Bis(chloromethyl) ether is an organic compound with the chemical formula (ClCH_{2})_{2}O. It is a colourless liquid with an unpleasant suffocating odour and it is one of the chloroalkyl ethers. Bis(chloromethyl) ether was once produced on a large scale, but was found to be highly carcinogenic and thus such production has ceased.

==Synthesis==
It was produced industrially from paraformaldehyde and a mixture of chlorosulfonic acid and sulfuric acid. It is also produced as a byproduct in the Blanc chloromethylation reaction, formed when formaldehyde (the monomer, paraformaldehyde or formalin) and concentrated hydrochloric acid are mixed, and is a known impurity in technical grade chloromethyl methyl ether.

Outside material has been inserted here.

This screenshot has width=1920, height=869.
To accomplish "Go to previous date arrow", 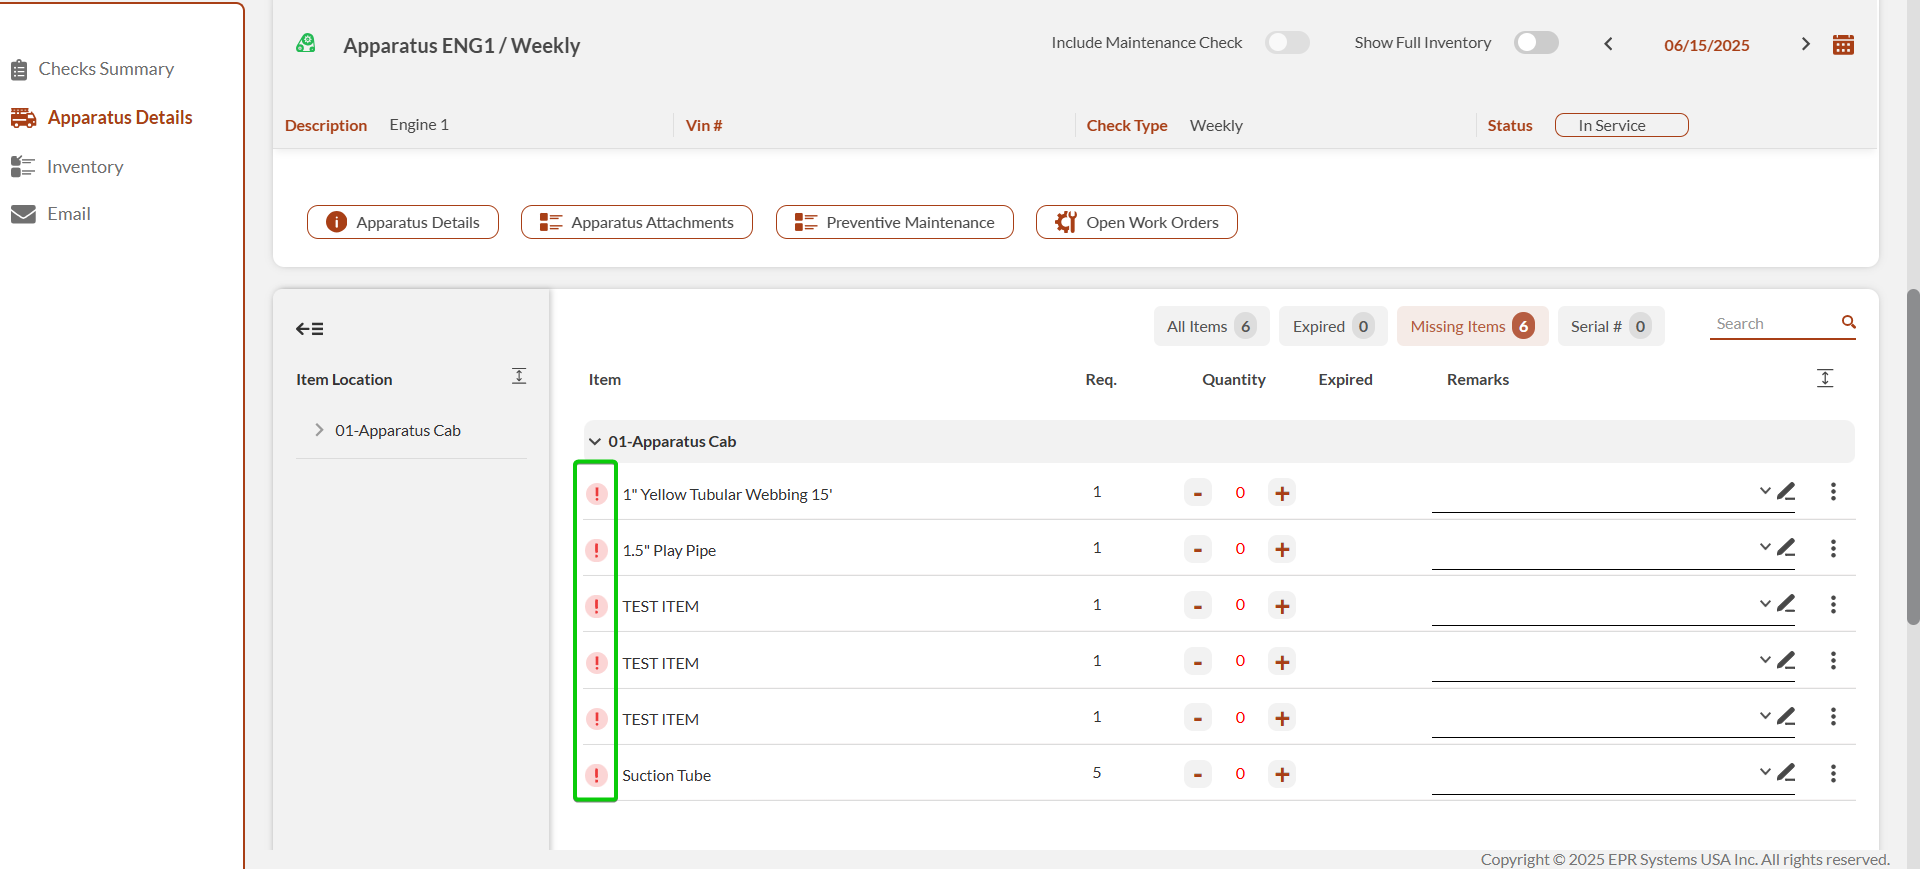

Because of their carcinogenic potency, the industrial production of chloromethyl ethers ended in most countries in the early 1980s. Bis(chloromethyl) ether was no exception to this with production in the U.S.A. ending in 1982.

==Uses==
Bis(chloromethyl) ether has been extensively used in chemical synthesis, primarily as a crosslinking agent in the manufacture of ion-exchange resins and in the textile industry. It was also used as a linker in the synthesis of certain nerve agent antidotes (asoxime chloride, obidoxime).
Bis(chloromethyl) was also effective for chloromethylation of aromatic substrates.

==Safety==
Bis(chloromethyl) ether is carcinogenic. It is one of 13 chemicals considered an OSHA-regulated occupational carcinogen. Chronic exposure has been linked to in increased risk of lung cancer.

It is classified as an extremely hazardous substance in the United States as defined in Section 302 of the U.S. Emergency Planning and Community Right-to-Know Act (42 U.S.C. 11002), and is subject to strict reporting requirements by facilities which produce, store, or use it in significant quantities.